■ About this task
Excluding every picture, print exactly the lines from the one containing "Viewport: 1438px width, 840px" through the end of the material below, both ends included.

== Segment start ==

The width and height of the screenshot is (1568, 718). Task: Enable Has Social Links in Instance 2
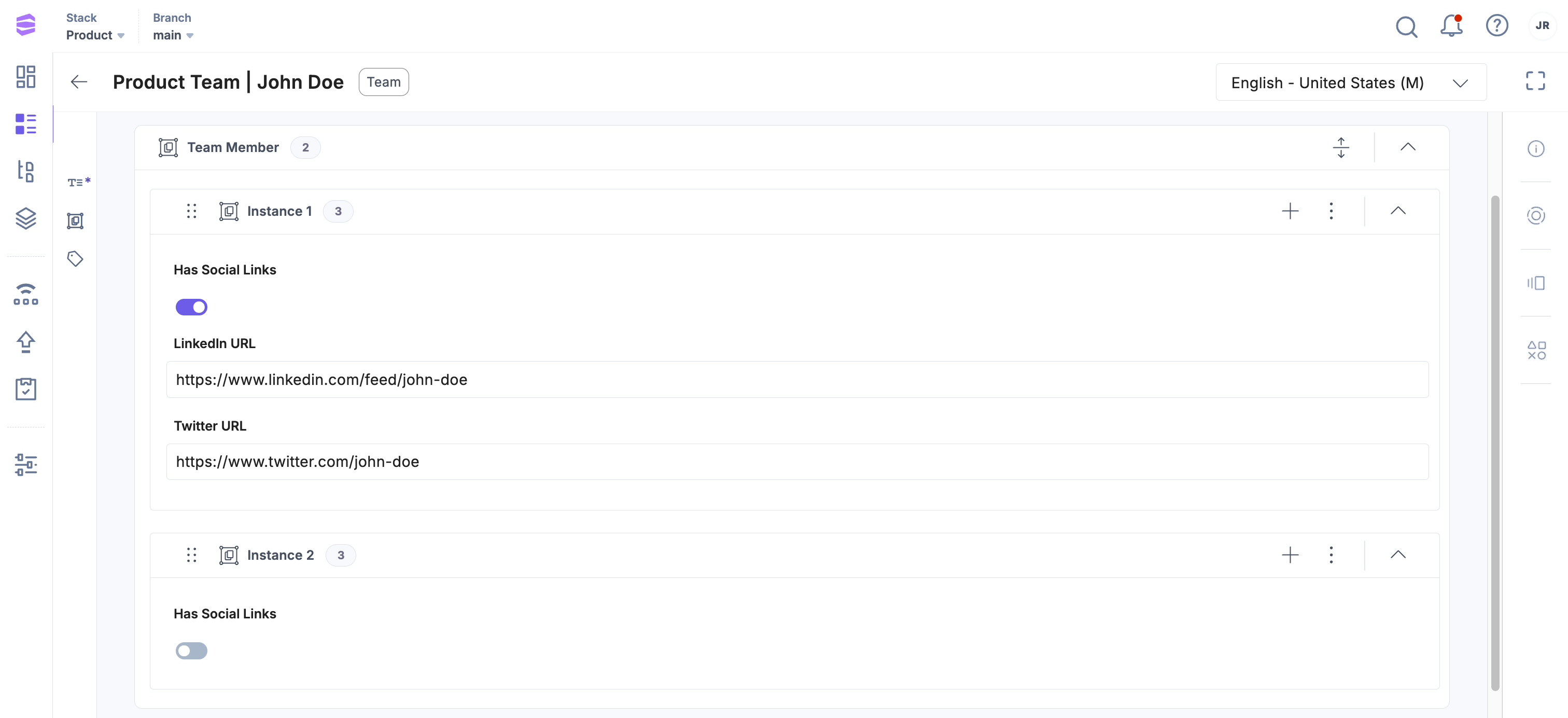[x=192, y=651]
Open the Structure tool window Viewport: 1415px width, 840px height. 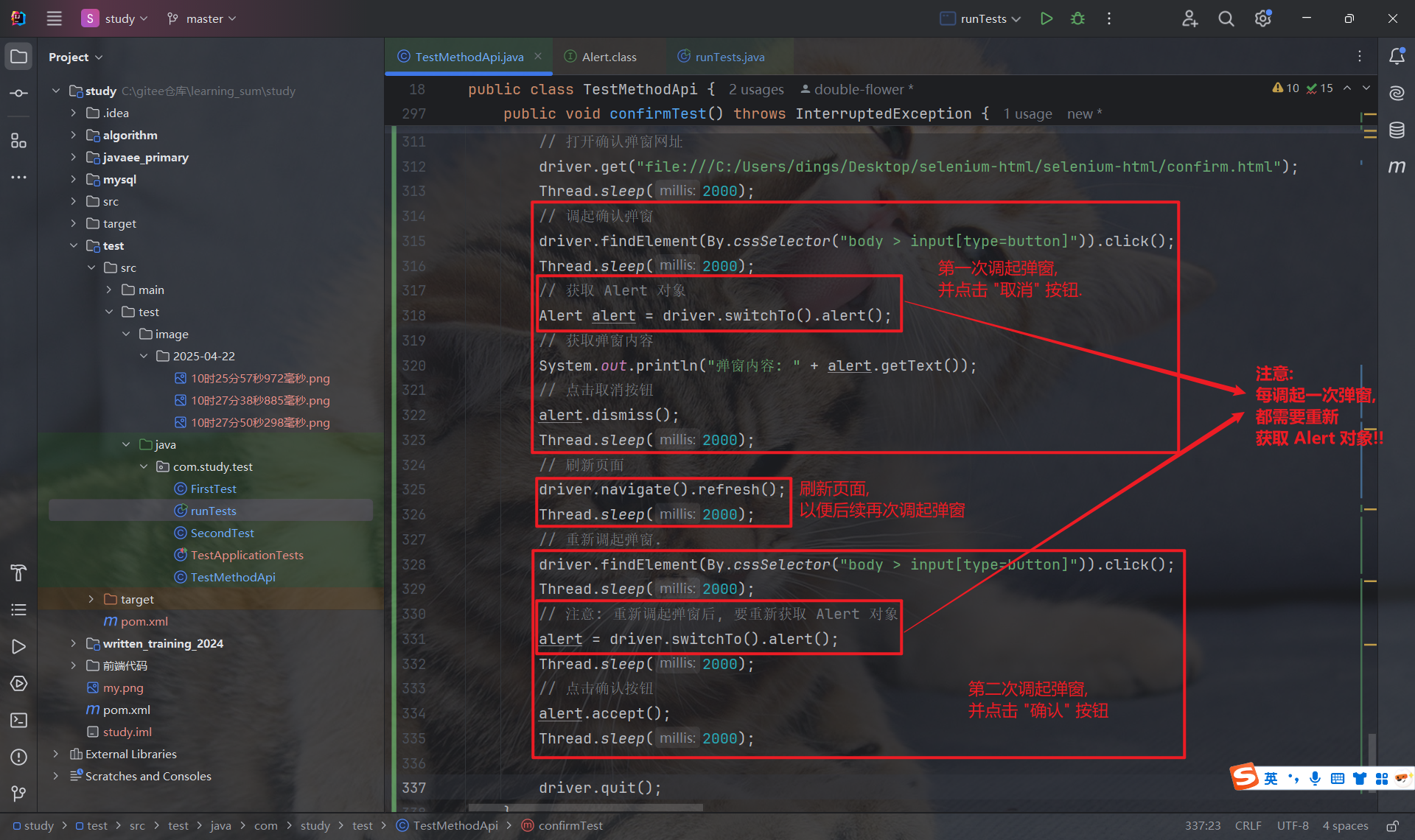[19, 140]
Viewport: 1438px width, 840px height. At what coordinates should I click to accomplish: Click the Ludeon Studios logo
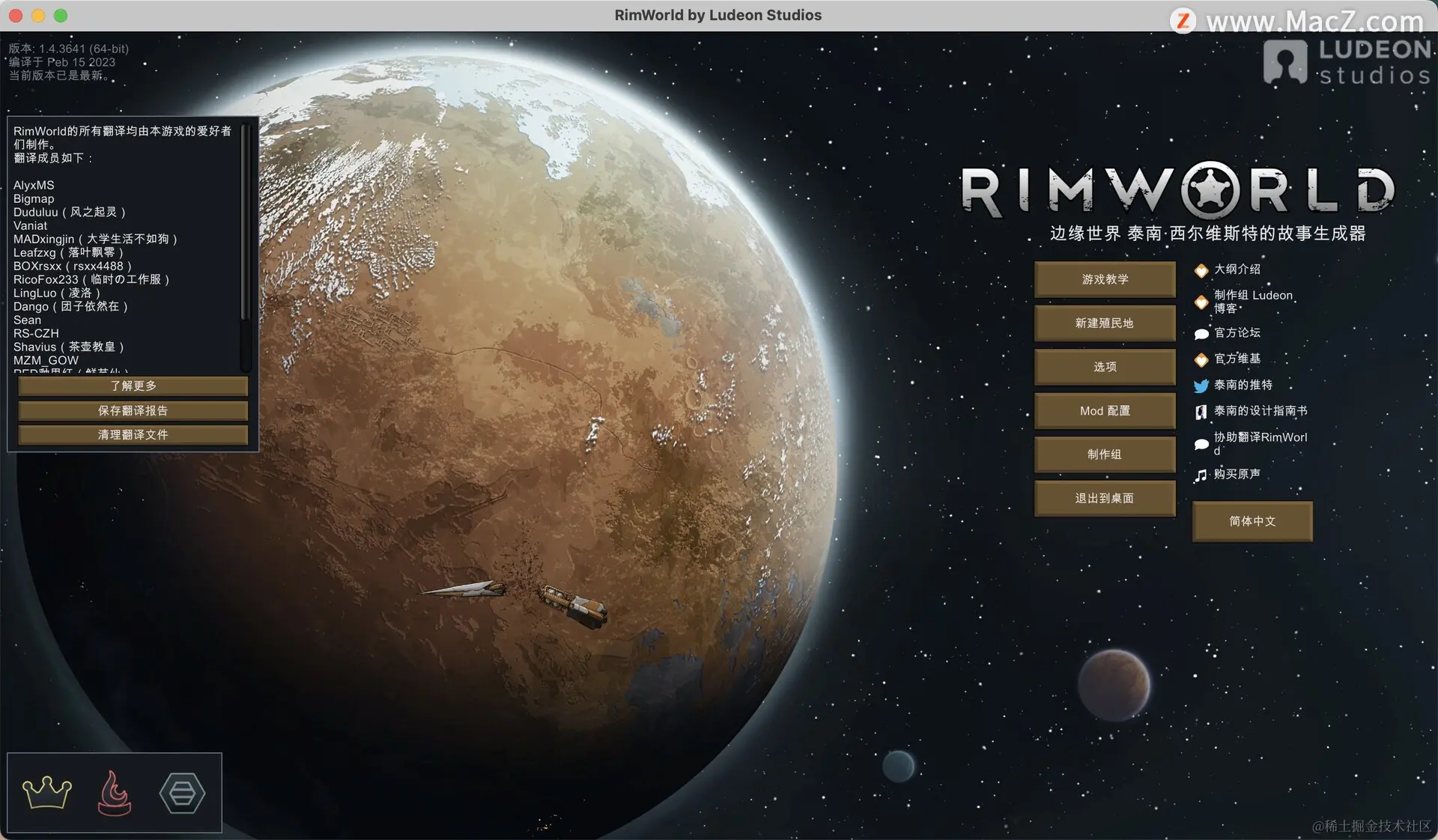pos(1347,61)
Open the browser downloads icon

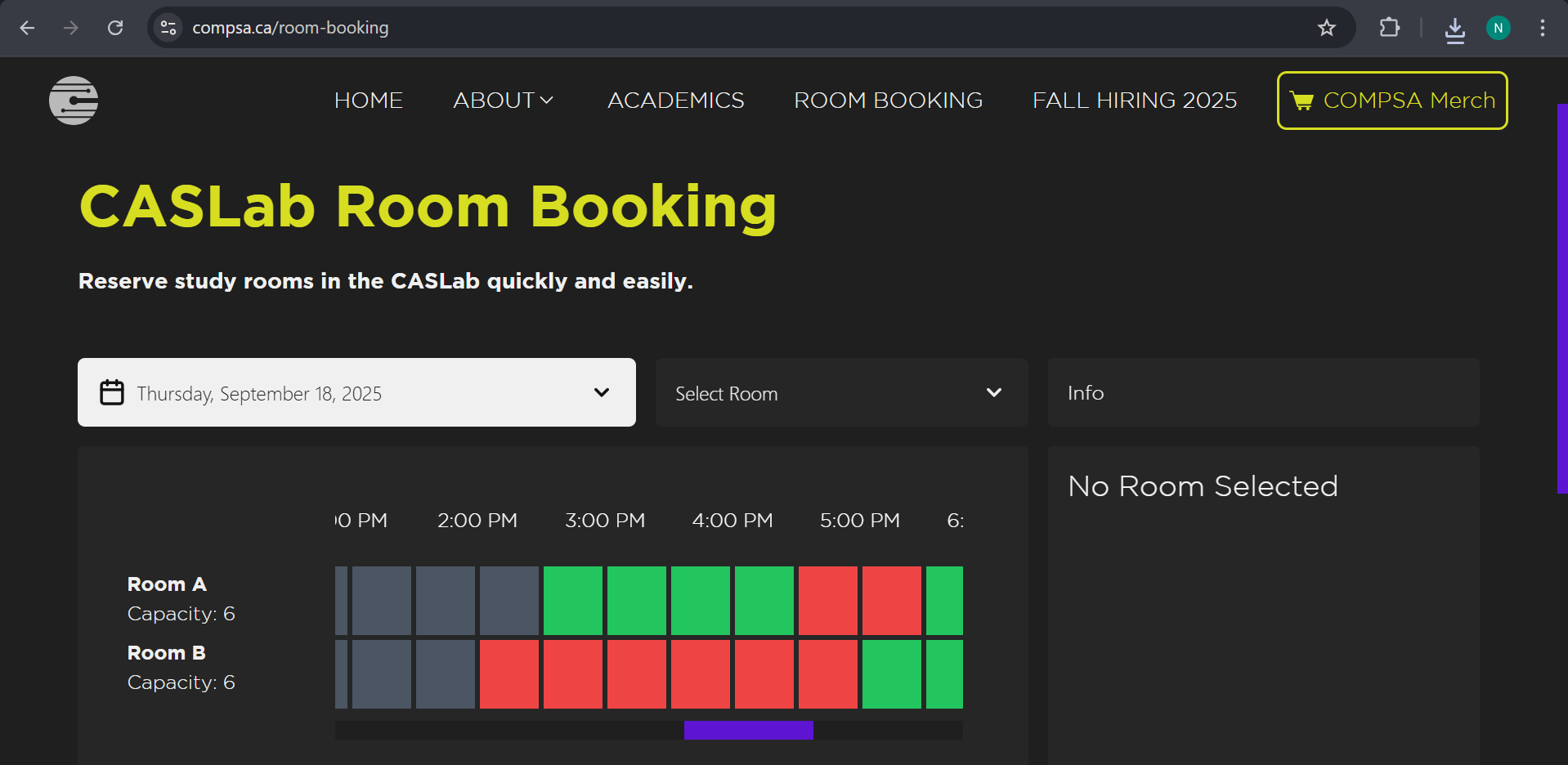tap(1455, 29)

== Segment end ==

■ Exercise solution
Viewport: 1438px width, 840px height. At what coordinates should I click to accomplish: Click the Ludeon Studios logo
pos(1347,61)
Open the browser downloads icon

tap(1455, 29)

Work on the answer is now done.